If they used some other standard or propriatry stuff it would be a just
be a "whatever" optical
disc, not a CD-R optical disc. Regarding the multisession stuff, I dont
know
if there ever was or even now is a standard, I never use them, I always
waited
till I has a full disc worth of stuff to burn, first with CD-R and later
with
DVD-R. I never liked to leave any discs unfinalized. I have yet to have
any reading problems with many CD-readers and burners, and DVD readers
and burners over the last 10 yrs or so knock on wood.
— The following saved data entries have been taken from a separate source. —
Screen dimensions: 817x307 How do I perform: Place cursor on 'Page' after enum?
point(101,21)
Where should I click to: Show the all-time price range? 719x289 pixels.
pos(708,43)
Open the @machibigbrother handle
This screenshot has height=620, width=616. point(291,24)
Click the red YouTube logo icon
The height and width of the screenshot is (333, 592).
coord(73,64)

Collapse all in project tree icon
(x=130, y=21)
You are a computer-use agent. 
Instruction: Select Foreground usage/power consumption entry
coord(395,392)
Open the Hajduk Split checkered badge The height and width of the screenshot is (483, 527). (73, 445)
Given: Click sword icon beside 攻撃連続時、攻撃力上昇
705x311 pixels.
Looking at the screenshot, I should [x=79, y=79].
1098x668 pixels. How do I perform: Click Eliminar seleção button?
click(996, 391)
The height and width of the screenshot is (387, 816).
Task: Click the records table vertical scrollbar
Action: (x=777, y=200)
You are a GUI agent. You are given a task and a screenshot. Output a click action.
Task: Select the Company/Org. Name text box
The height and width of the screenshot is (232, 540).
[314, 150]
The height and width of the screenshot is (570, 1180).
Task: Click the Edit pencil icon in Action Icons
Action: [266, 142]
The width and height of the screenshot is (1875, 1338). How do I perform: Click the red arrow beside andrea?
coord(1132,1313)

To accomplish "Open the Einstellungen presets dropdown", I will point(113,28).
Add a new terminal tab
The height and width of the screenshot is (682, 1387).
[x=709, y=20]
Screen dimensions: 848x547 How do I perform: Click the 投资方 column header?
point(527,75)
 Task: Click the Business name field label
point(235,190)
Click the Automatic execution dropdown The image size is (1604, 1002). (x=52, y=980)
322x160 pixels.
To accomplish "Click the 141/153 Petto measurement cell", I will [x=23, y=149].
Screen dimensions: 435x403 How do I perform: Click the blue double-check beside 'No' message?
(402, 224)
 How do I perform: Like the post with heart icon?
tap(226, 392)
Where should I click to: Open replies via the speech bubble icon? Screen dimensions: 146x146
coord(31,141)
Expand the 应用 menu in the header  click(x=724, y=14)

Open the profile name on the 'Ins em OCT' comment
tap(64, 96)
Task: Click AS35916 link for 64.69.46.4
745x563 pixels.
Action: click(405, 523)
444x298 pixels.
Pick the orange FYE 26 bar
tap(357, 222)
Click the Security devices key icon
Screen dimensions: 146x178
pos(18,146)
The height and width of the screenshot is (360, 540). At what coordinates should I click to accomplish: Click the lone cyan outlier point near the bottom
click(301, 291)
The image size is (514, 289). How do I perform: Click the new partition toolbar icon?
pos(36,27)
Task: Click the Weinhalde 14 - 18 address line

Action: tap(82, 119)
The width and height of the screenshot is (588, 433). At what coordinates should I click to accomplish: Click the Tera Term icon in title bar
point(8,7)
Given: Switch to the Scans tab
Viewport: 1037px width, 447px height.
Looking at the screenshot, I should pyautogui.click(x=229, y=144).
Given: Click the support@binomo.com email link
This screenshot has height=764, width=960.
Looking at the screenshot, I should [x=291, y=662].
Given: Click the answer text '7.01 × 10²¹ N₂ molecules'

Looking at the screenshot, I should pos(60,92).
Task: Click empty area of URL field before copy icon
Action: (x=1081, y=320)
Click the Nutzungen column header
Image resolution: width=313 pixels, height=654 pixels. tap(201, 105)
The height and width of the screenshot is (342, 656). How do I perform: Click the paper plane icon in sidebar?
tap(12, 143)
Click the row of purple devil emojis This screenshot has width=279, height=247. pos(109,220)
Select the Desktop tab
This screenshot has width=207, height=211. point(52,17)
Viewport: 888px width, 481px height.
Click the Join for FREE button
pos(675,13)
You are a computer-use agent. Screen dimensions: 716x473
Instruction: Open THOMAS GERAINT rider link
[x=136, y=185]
And that was with
many
different makes and models of drives, OS, and burner applications.

JC O'Connell
[email protected]
 


-----Original Message-----
From: [email protected] [mailto:[email protected]] On Behalf Of
Doug Franklin
Sent: Thursday, February 12, 2009 12:37 AM
To: Pentax-Discuss Mail List
Subject: Re: That's it I'm Done with Digital (for now)


JC OConnell wrote:

> CD-R Im pretty sure. The disc has to be a closed out / finalized and 
> then it should be per the ISO standard regardless of whether it was 
> drag and dropped, burned via an application
> or OS.

A lot of that was before the ISO standardized things, and there are 
likely to be non-compliant implementations running around still, if 
experience is any guide.  In particular, multi-session incompatibilities

were a bugaboo for years.

-- 
Thanks,
DougF (KG4LMZ)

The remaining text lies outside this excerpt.